Call for responses to Modern Languages:
Learning and Teaching in an Intercultural Field
by Alison Phipps and Mike Gonzalez
(hailed in 2004 by Henry Giroux as ‘filled with so much wisdom, critical insight, and sheer humanity that it takes one’s breath away.Reclaiming language as both a site of struggle and a crucial sphere of politics matters of language lie at the heart of any viable pedagogy in which democracy matters.’)
Proposals and responses to Editor-in-Chief, Arts and Humanities in Higher Education: an international journal of theory, research and practice email@example.com
From Phipps and Gonzalez ch.1 ‘Politics of Languages’
THE CHALLENGE WE FACE WORKING TOGETHER WITH WORDS…
There is a profound crisis in modern languages. The number of students applying for undergraduate courses is declining, and the siren voices asking what ‘use’such courses are grow more shrill by the minute. Emergency conferences gather to define the origins of the coming disaster, and to justify the continuing existence of modern languages in terms of the values that prevail throughout higher education. Mergers of departments across institutions are offered up on the altar of‘viability’ and ‘efficiency’ – the twin shibboleths of a new managerial layer trained in the ethics of consumption and profitability. An alternative response is to justify the survival of their departments by reference to a university-wide ‘market’ for languages; new degree courses marrying languages with management or law or engineering, for example, are enthusiastically offered as a way forward. Languages as commodity These, and other similar responses have two features in common: they are defensive, and they concede without a fight the concept of languages as ‘skills’, technical adjuncts to the real business of managing, engineering, drawing up contracts and so on. A principled advocacy of modern languages as an intellectual discipline full of possibilities, a source of understandings and insights that can empower and enrich human life, is rarely if ever heard.

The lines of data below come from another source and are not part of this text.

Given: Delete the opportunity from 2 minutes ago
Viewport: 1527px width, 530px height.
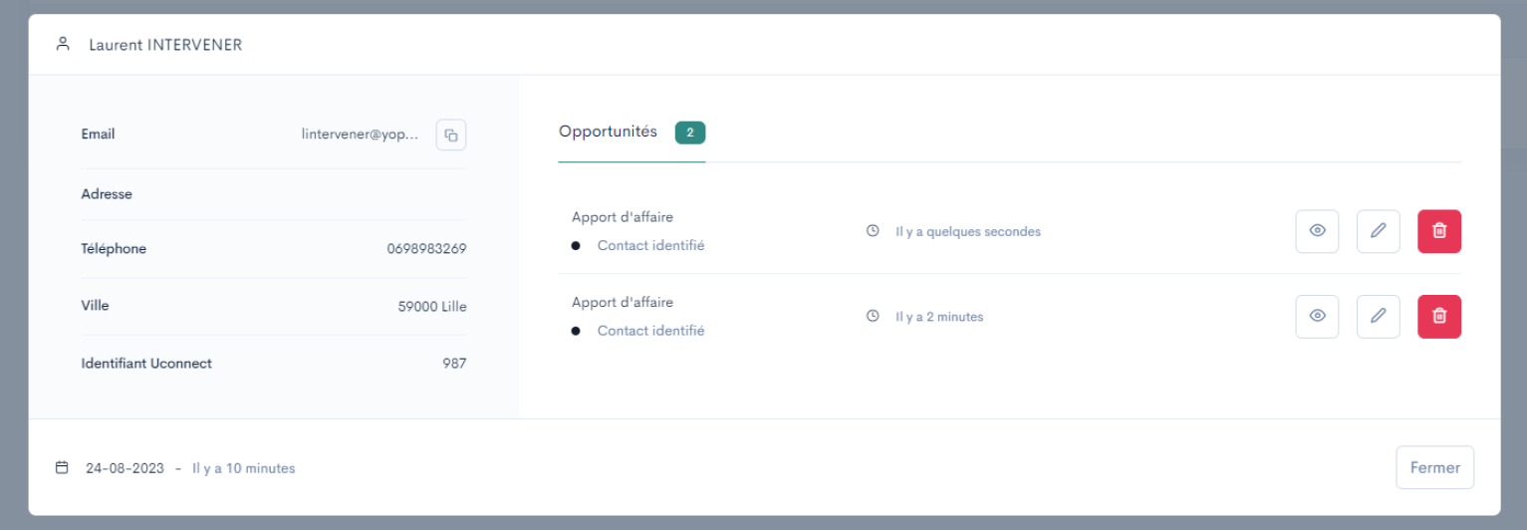Looking at the screenshot, I should click(1439, 317).
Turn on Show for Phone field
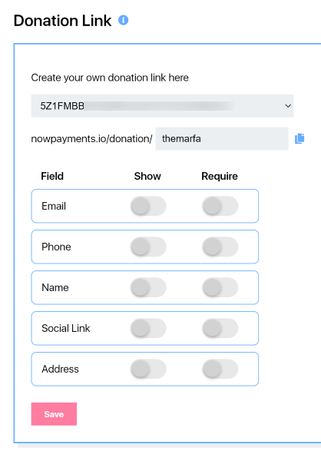The width and height of the screenshot is (321, 461). click(148, 247)

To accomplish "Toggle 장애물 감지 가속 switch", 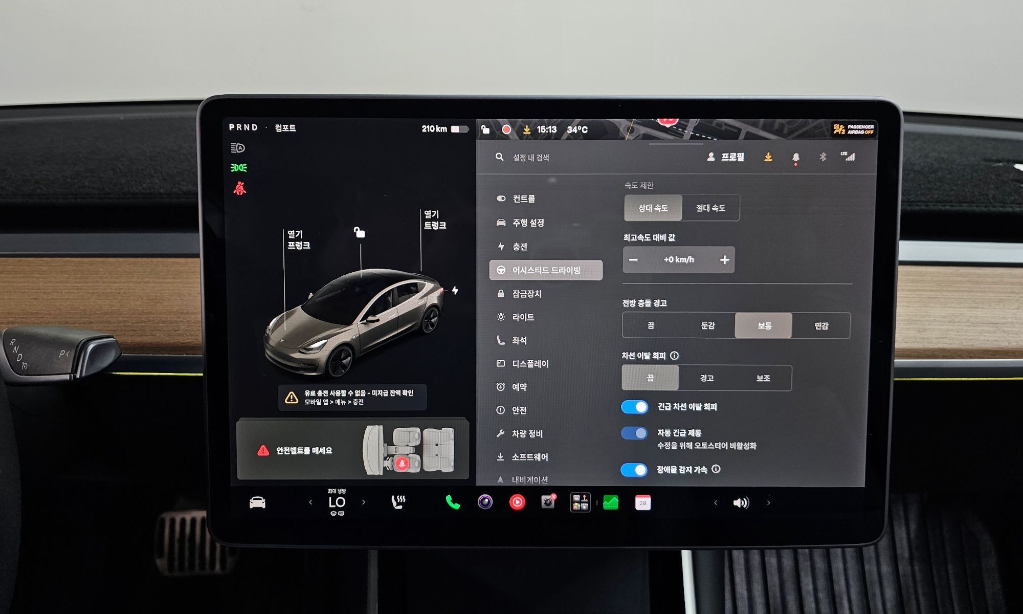I will tap(634, 470).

THERE IS MODERNISATION…AND MODERNISATION The challenges we face are unavoidable. The greatest error, however, would be simply to turn our back and reject them as ‘bad modernisation’. The situation is far more complex. The imagined ‘good old days’ when a disinterested humanism prevailed, to the extent that they ever existed, were double-edged. The dominant high culture, for example, gave short shrift to the broad spectrum of cultural products and activities not contained within the narrow literary canon. It was an intellectual culture that was overwhelmingly elitist, narrow-minded and discriminatory towards marginalised or minority expression. And while it made obeisance to a concept of tradition and thus to historical processes, its historicism was often mechanical or irredeemably idealist in its refusal to anchor the life of the spirit in the terrain of the material. On the other hand, the move towards ‘performativity’or skills, for all its potential limitation of the speculative spirit, has given a new legitimacy to oral forms, communicative competences and areas of non-academic knowledge (from popular culture and storytelling to ritual and performance).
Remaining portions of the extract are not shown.